My current workspace - web - has five tabs. I could switch to my expenses workspace - expstst - and two relevant tabs would be loaded.
Reviews indicate that some people love this feature, regarding it as a game changer. Perhaps I will come to agree as my practice develops?
8 - Bookmarks
Browsers don’t handle bookmarks well, so many third-party tools have been developed. I use raindrop.io and consequently use bookmarks in Vivaldi minimally.
In each workspace I have a set of tabs (websites) which load when the workspace is selected. It’s easy to close one of those tabs accidentally, when the tab will be lost to the workspace.
Therefore for each workspace I have a folder (under bookmarks) in which I more permanently store my list of workspace websites - and nothing else.
9 - Built in tools
The side panel contains a number of things (history, downloads etc) which I find useful and more easily accessible than with other browsers where they are more hidden away.
Vivaldi offers email and calendar and many more features.
I’m personally not too demanding in terms of my need for other tools; my primary need is a good browsing experience.
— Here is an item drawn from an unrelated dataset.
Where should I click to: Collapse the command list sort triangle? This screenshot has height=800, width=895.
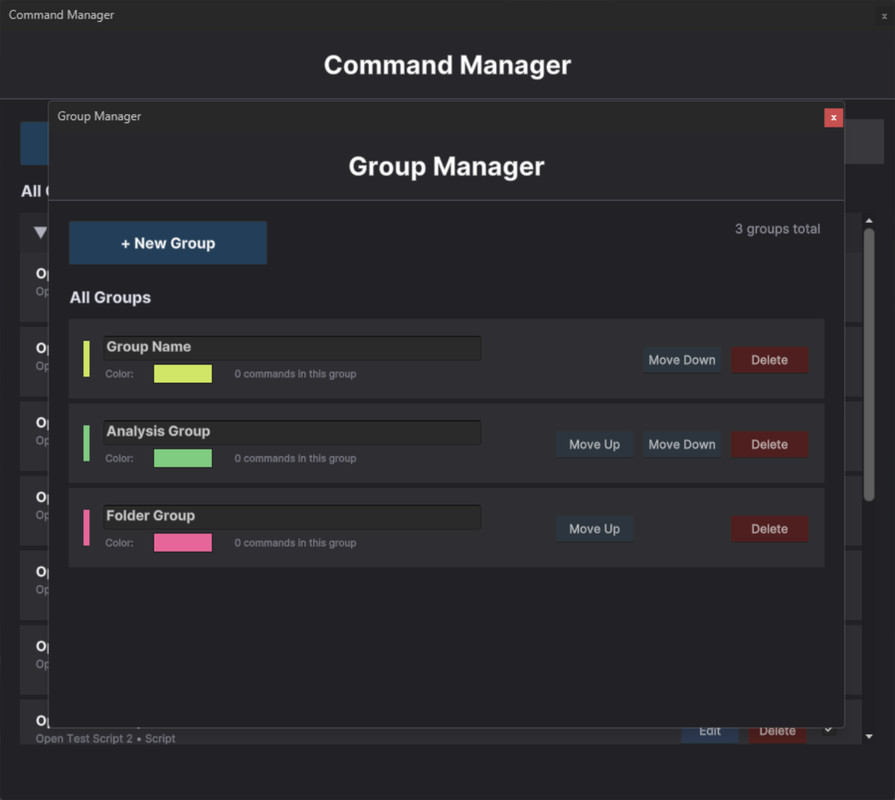pos(38,232)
I’ve already covered that Vivaldi is not great for bookmarks, largely because it does not let you use tags. I resolve this by using other tools.
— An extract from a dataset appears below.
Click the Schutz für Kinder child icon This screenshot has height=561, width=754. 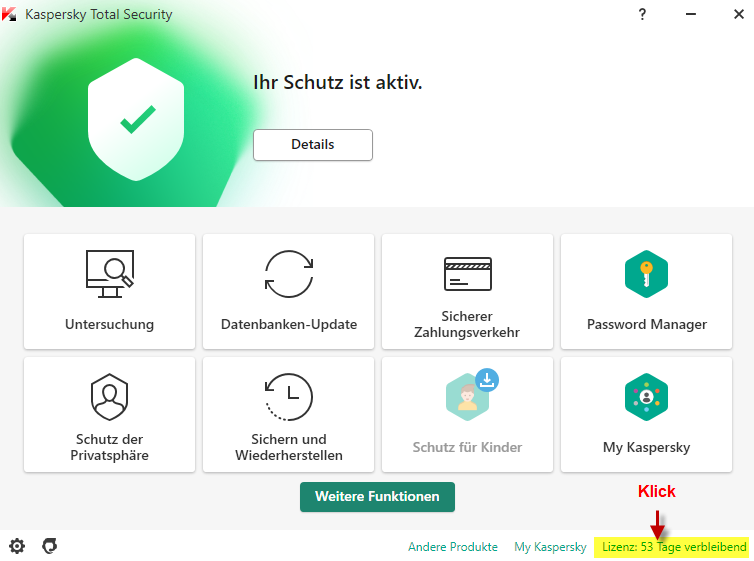point(466,397)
But one occasional need is to capture an area of a web page as a graphic - or indeed the full page, which may involve some scrolling. This works perfectly on Android, although the graphics are correspondingly narrow.
On a desktop it’s a little trickier. The camera icon suggests everything should work - you get the “selection” and “full page” options. But the full page only captures the viewable screen and doesn’t scroll. This is hinted at in the Android-specific help topic.
Until The Vivaldi team get to this I’ll use the Go Full Page extension.
10 - Extensions
Vivaldi is a Chromium web browser which means, among other things, that browser extensions on the Chrome web store work with Vivaldi as well as Chrome. No headaches there.
Today I use just 6 extensions to enhance features and productivity.
In conclusion
This article shows just a few of Vivaldi’s productivity-related features. There are many more.
If you do decide to give Vivaldi a try I hope you enjoy it as much as I have.